Williams went on to say "I can at least get a sense of the struggle and the challenge."
Williams immediately downsizes. His 50" television goes dark and he turns his thermostat up to a constant 75 degrees, which is up from 68 degrees to save money.
Williams said his last electric bill was $100.
As for other creature comforts, its adios for the week.
"I hate to say it, David, but your Netflix and cable, that's gonna have to go," Winkler said.
Williams' cell phone use gets severely reduced on a normal billing cycle that costs him $75 monthly. Williams can keep his car. But he will be taking the bus at least once.
"You may have to cut back on how much you eat out," Winkler said.

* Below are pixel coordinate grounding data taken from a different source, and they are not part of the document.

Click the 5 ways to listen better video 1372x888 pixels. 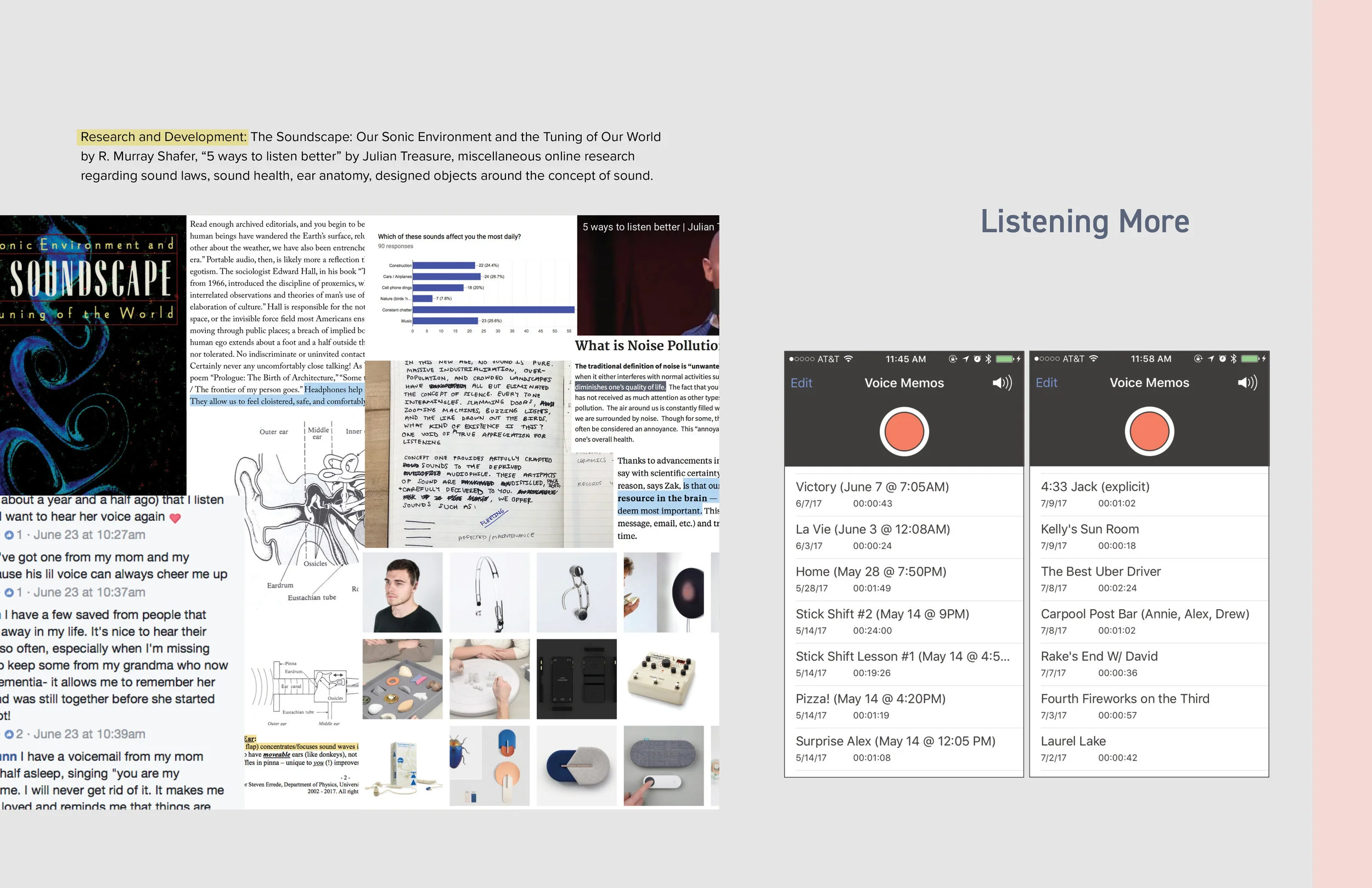[x=648, y=276]
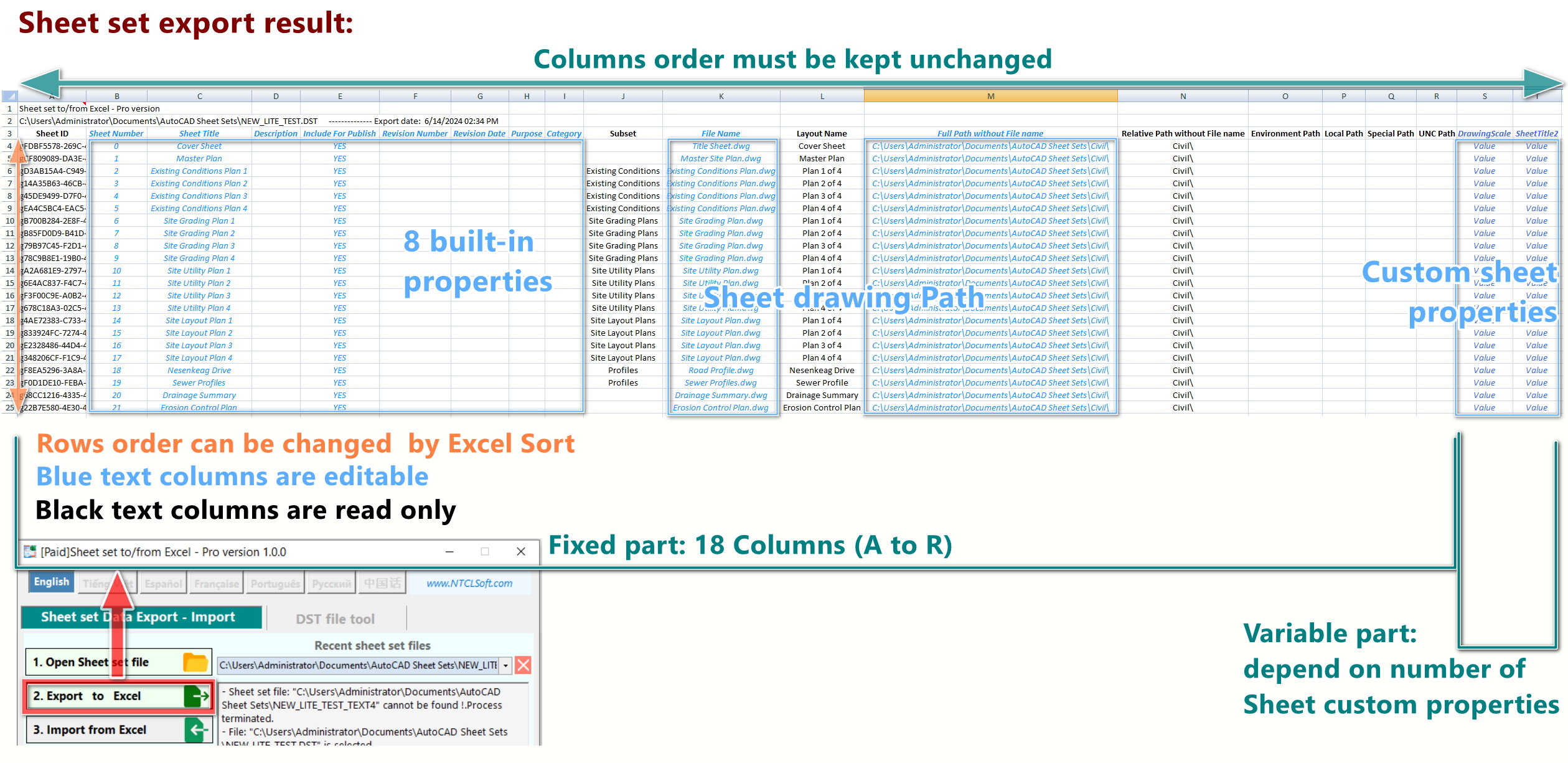Switch the language to Português
1568x763 pixels.
point(275,584)
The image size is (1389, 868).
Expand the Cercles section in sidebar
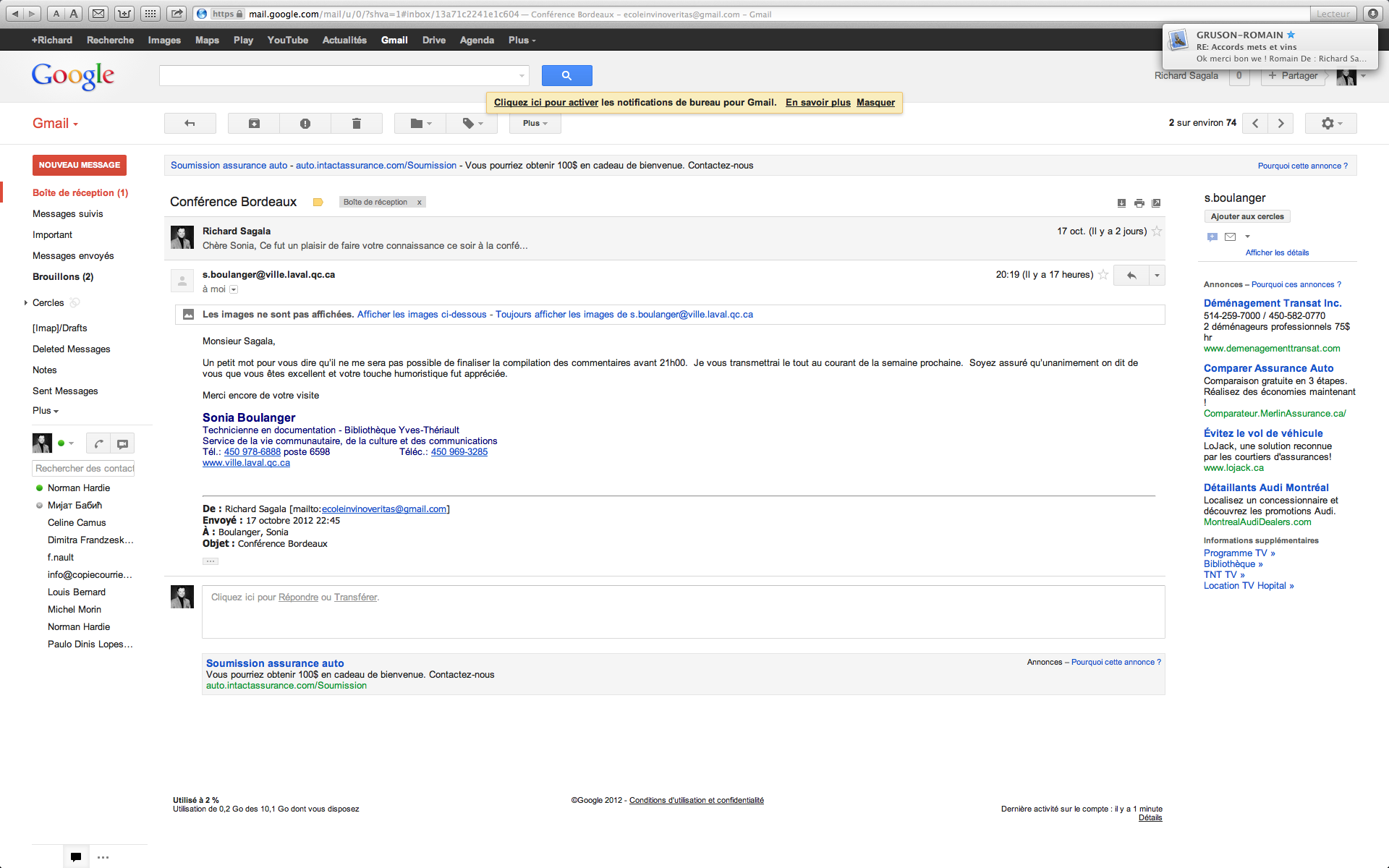point(26,303)
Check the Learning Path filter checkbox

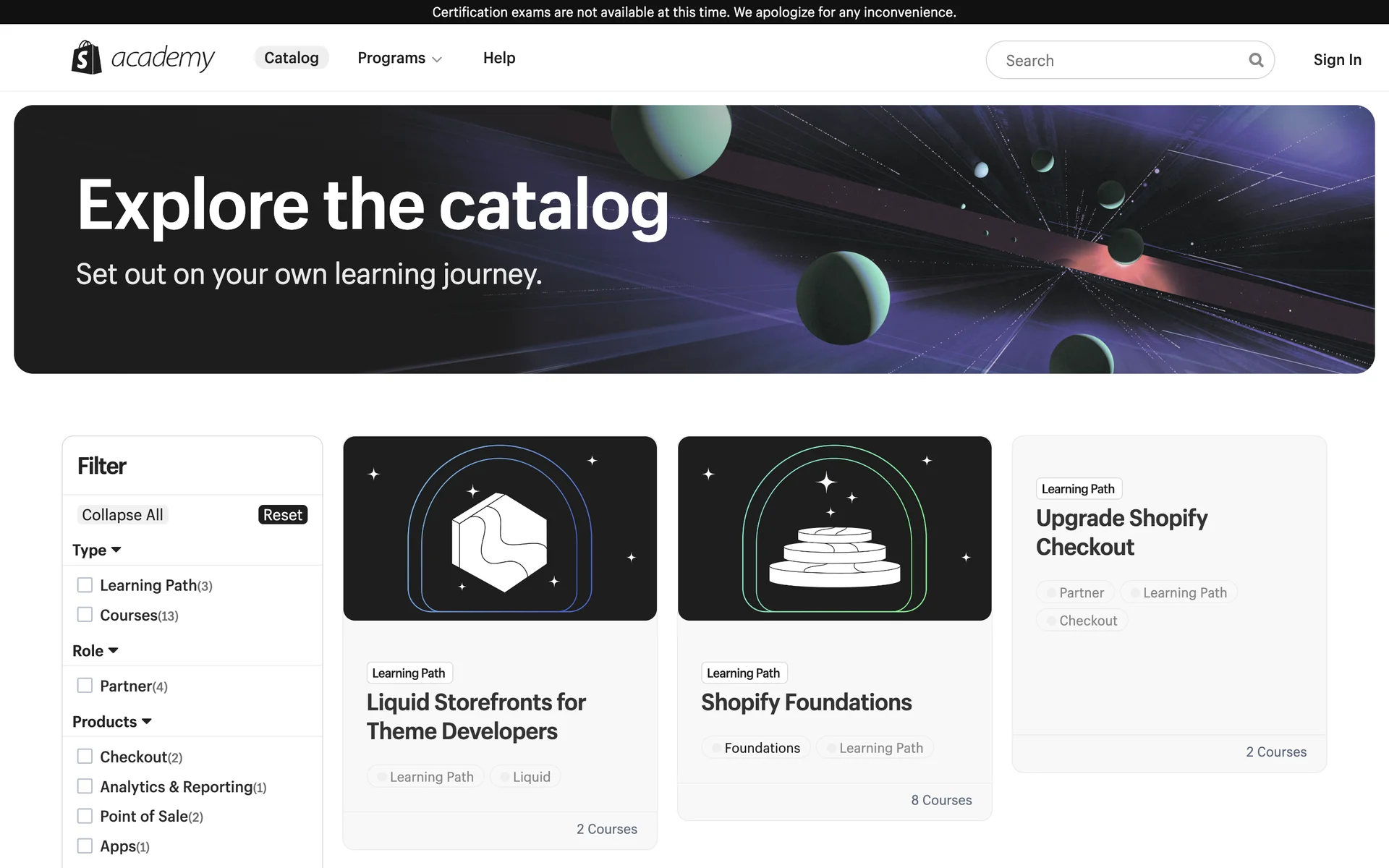[85, 585]
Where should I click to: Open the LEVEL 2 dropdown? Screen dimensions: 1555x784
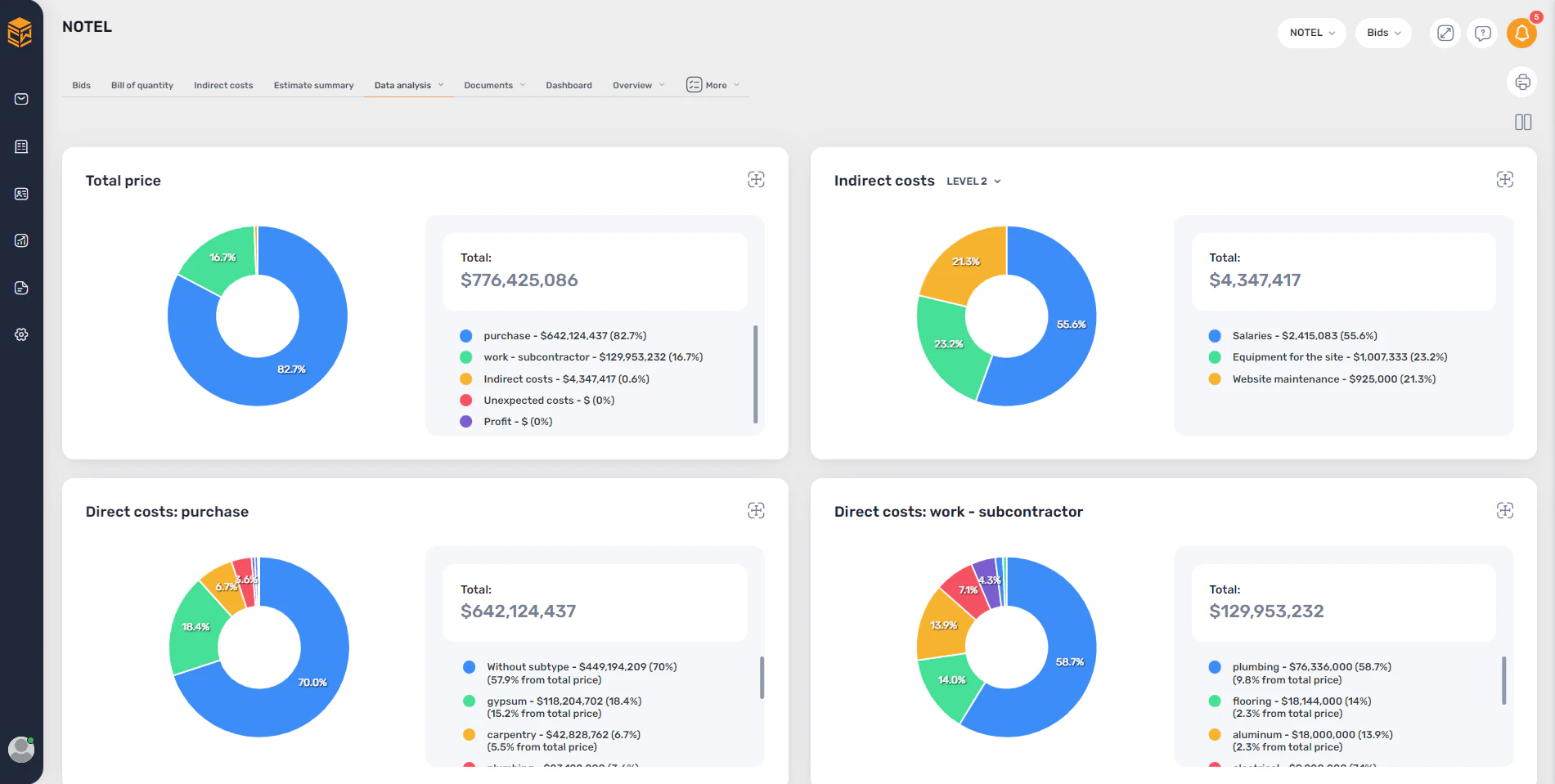tap(973, 181)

Inside Williams' home, we look inside the refrigerator. One hundred dollars is what he is able to spend on food this week.
He spends all of that to stock up on cheap but healthy meats and vegetables. He said he is going to cook just about everything he prepares.
Back downtown, Winkler said minimum wage is much lower than a sustainable wage.
"For a family of 3, a sustainable wage is $24/hour," he said.
Klar doesn't earn nearly that much.
"I'm going to have to get a part time job just to make ends meet," she said.
To help those ends meet, Winkler said budgeting is key.
"Anywhere from $500 to 3 months salary is what we recommend for an emergency savings account," Winkler explained.
Klar and her family live on similar sacrifices.
"We've had to give up a lot of stuff." One of the things ... TV. I'm sorry, I don't care for TV," she said.
She makes a home menu among other cost cutting.
"Keep the lights off. Don't run the water in a way that the bills go up," she said as she walked through what she does to save money.
What is going up is Klar's will to rise above their circumstances.
"If you want to get out of the ditch, you need someone to pull you up," she said.